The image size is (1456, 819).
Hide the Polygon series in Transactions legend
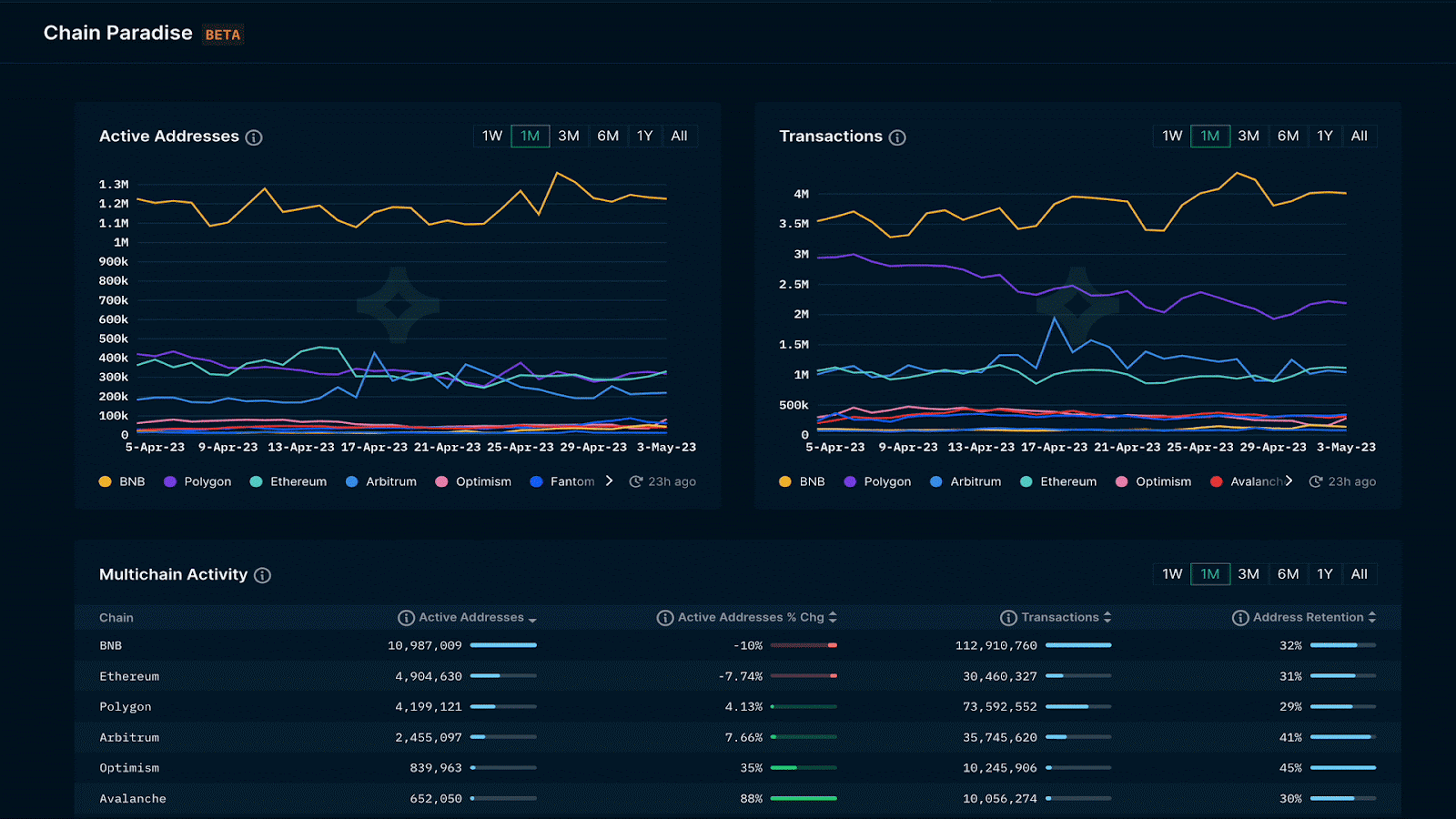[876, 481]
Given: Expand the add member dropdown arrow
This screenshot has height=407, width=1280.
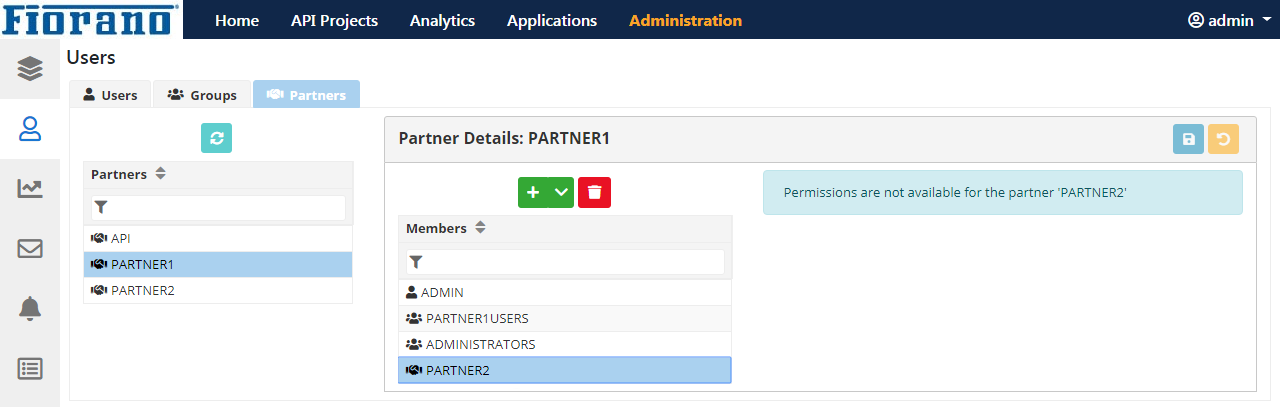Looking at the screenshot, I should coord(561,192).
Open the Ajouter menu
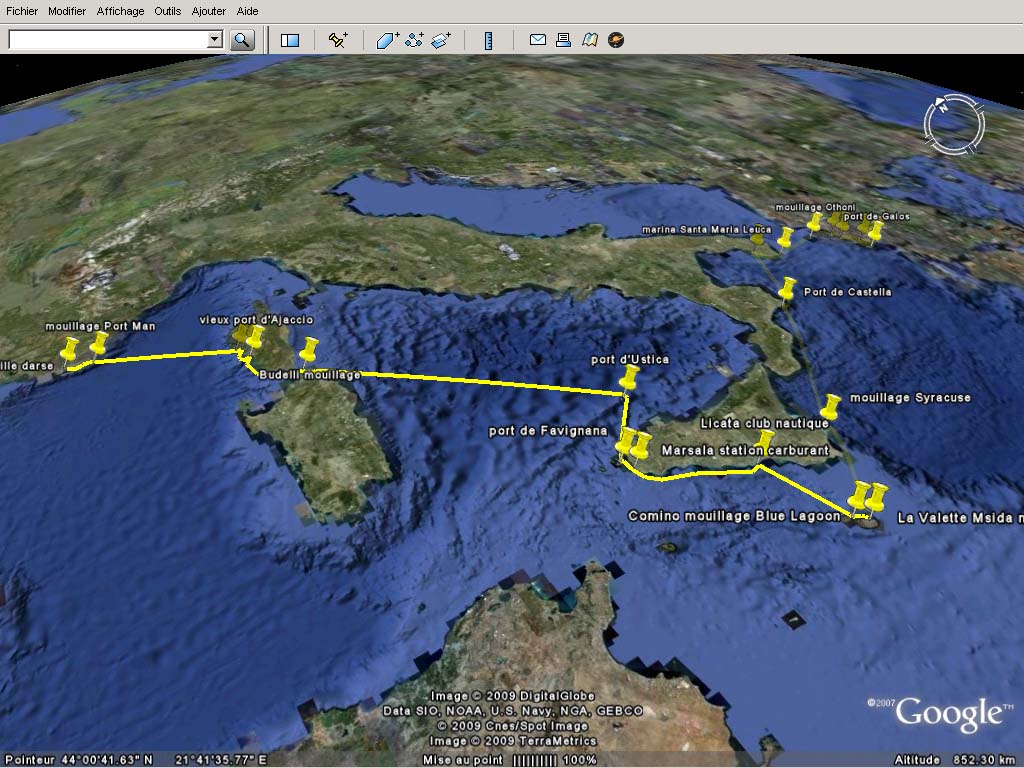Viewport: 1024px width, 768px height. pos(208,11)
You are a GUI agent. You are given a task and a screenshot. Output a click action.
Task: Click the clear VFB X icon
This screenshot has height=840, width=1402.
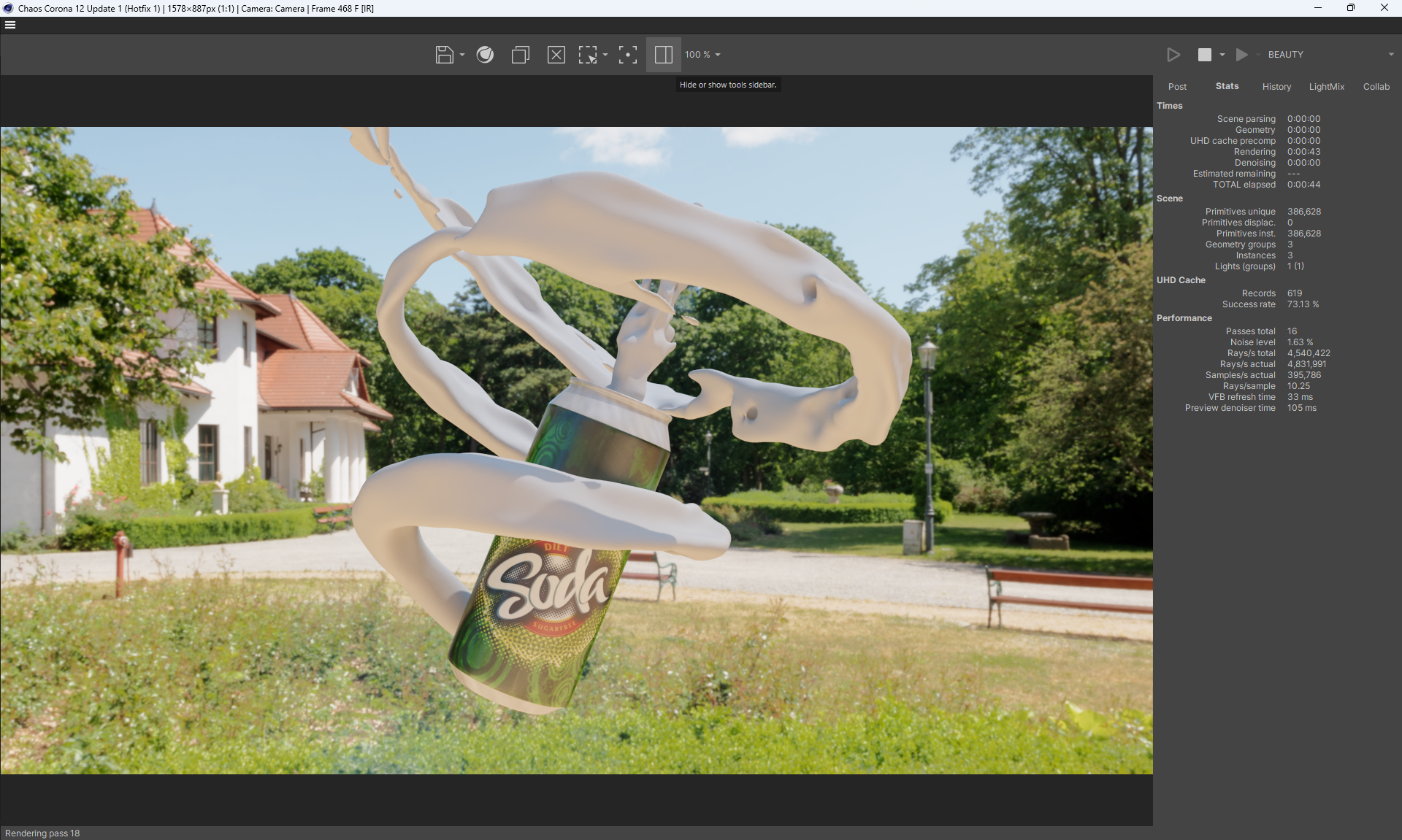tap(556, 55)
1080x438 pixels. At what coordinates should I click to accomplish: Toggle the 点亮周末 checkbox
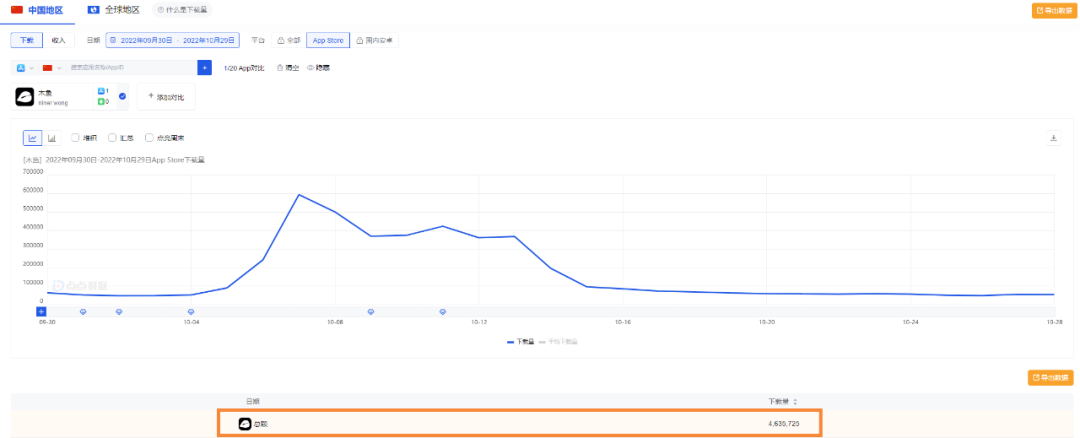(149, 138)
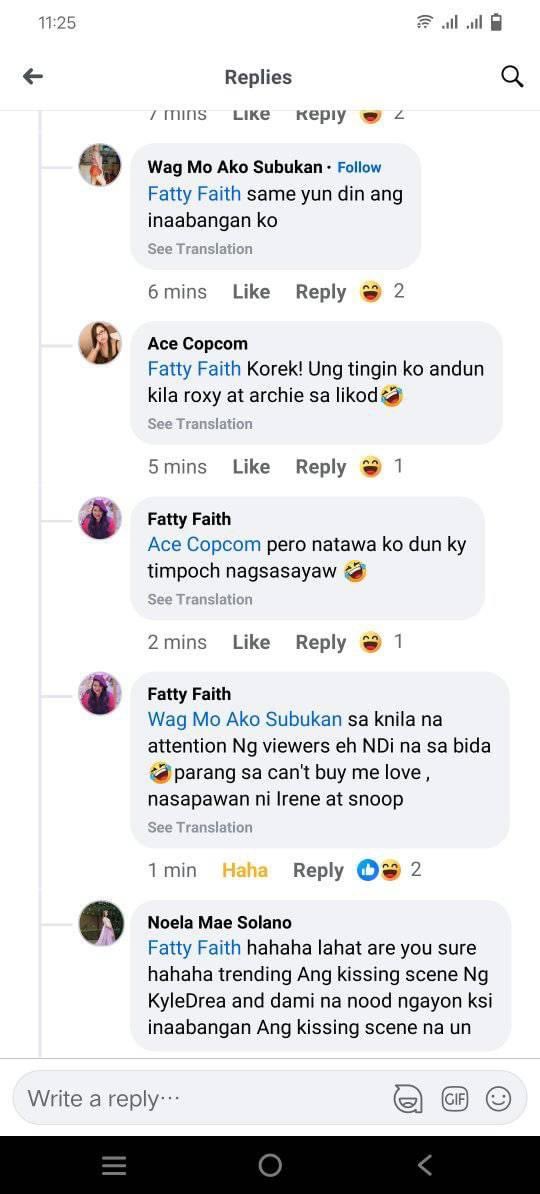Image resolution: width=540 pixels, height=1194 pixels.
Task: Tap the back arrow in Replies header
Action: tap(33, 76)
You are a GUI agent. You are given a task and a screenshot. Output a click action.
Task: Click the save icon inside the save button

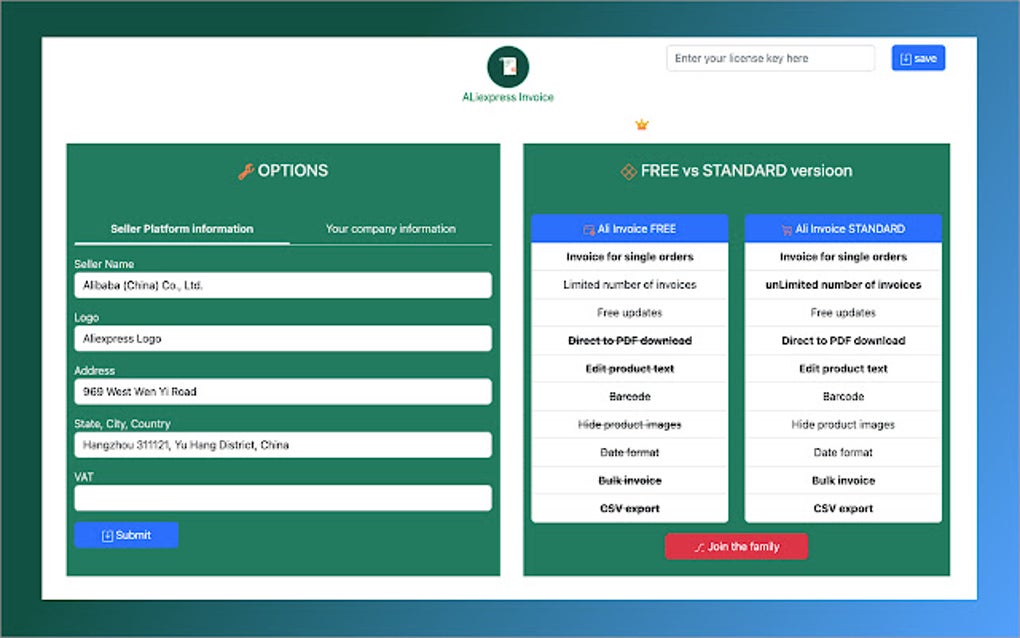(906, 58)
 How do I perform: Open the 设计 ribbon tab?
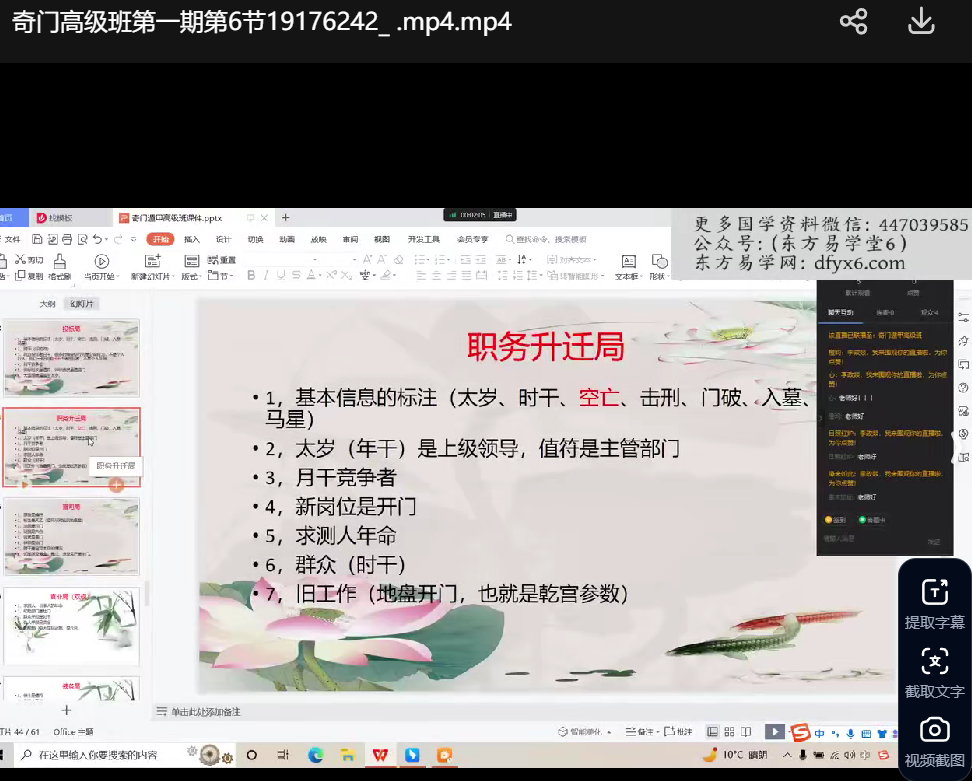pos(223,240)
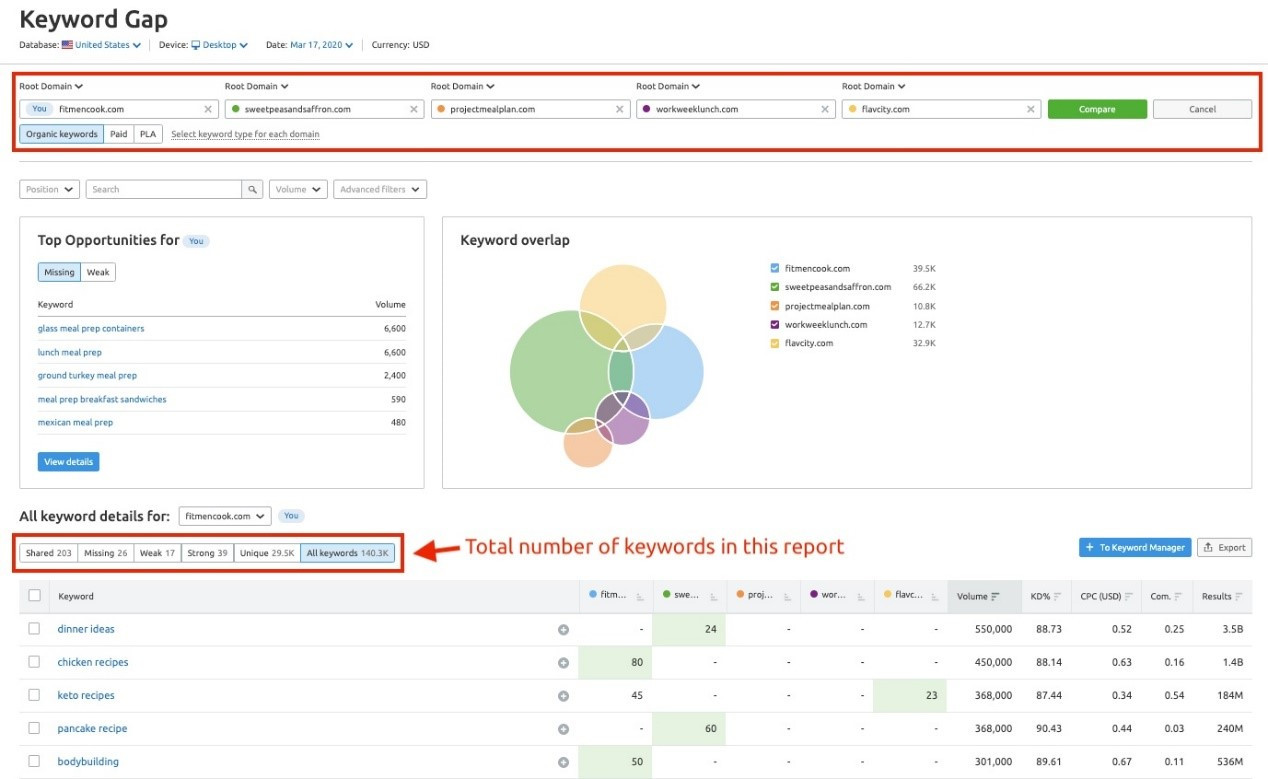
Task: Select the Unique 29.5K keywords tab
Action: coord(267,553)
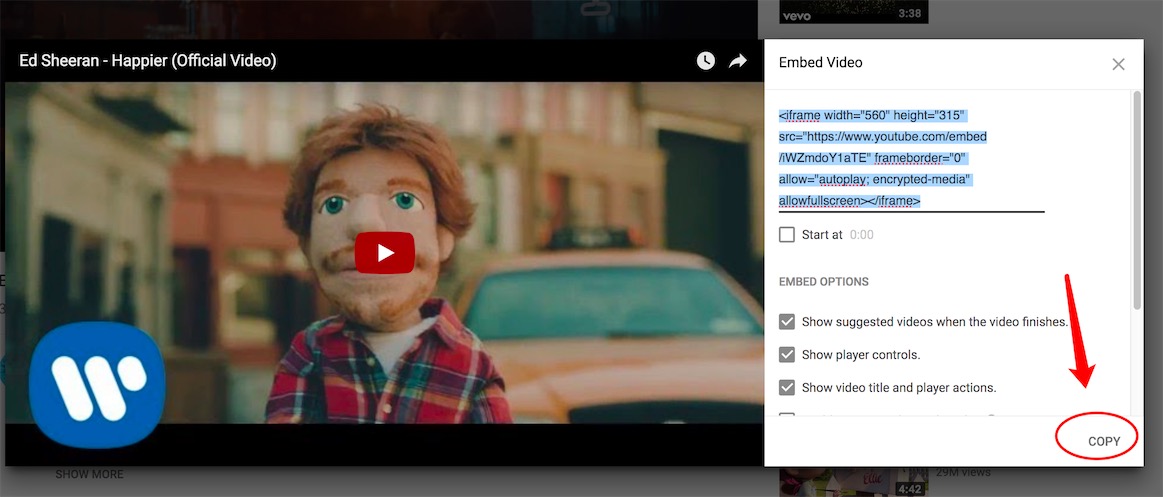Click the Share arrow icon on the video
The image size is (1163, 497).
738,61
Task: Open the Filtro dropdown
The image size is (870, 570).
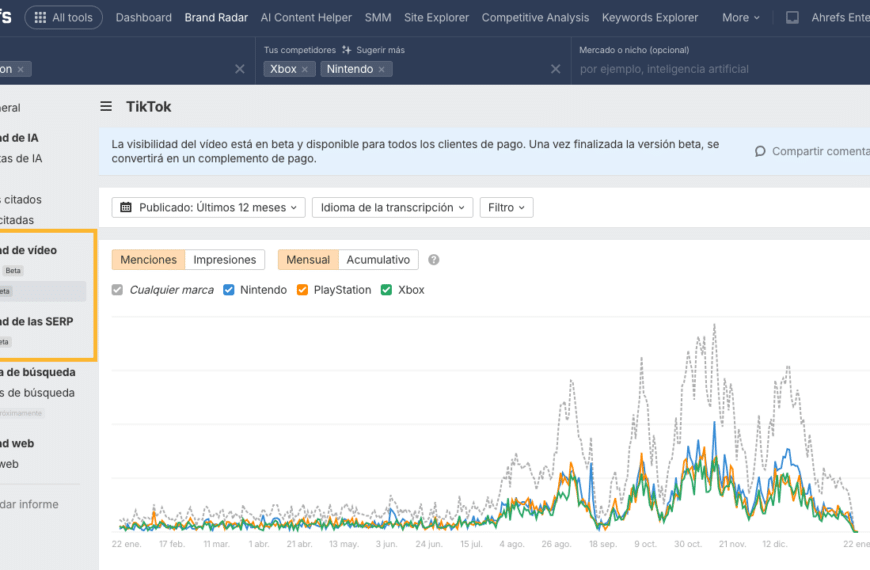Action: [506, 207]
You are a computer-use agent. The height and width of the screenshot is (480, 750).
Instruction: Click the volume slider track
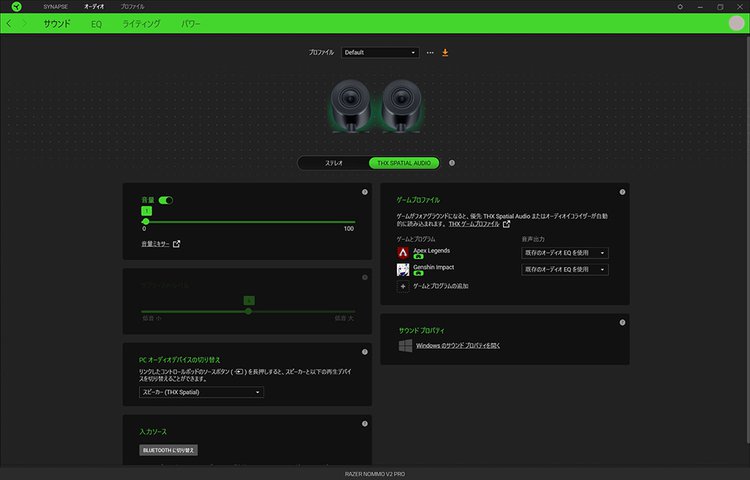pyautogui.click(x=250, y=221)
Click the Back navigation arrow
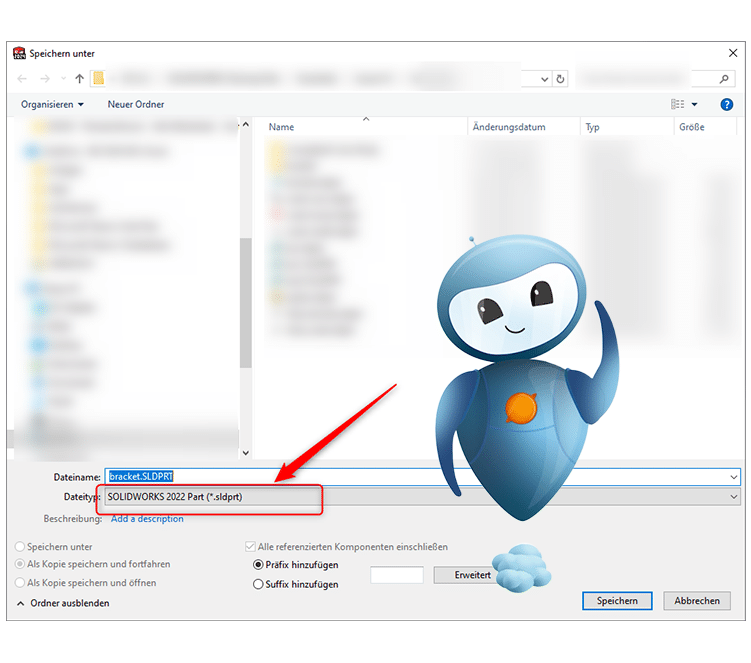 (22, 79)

■ **WHAT TO WORK ON**:
Rewrite everything from the first line of the items down to the line that contains "Viewport: 1024px width, 768px", replacing "legend" with "chart key" and leaving all else unchanged. Leave the pictures out of the answer.

■ **WRITTEN REPLY**:
The image size is (1456, 819).
Hide the Polygon series in Transactions chart key
[876, 481]
Given: Expand the add member dropdown arrow
This screenshot has height=407, width=1280.
Looking at the screenshot, I should coord(561,192).
Open the Ajouter menu
Viewport: 1024px width, 768px height. pos(208,11)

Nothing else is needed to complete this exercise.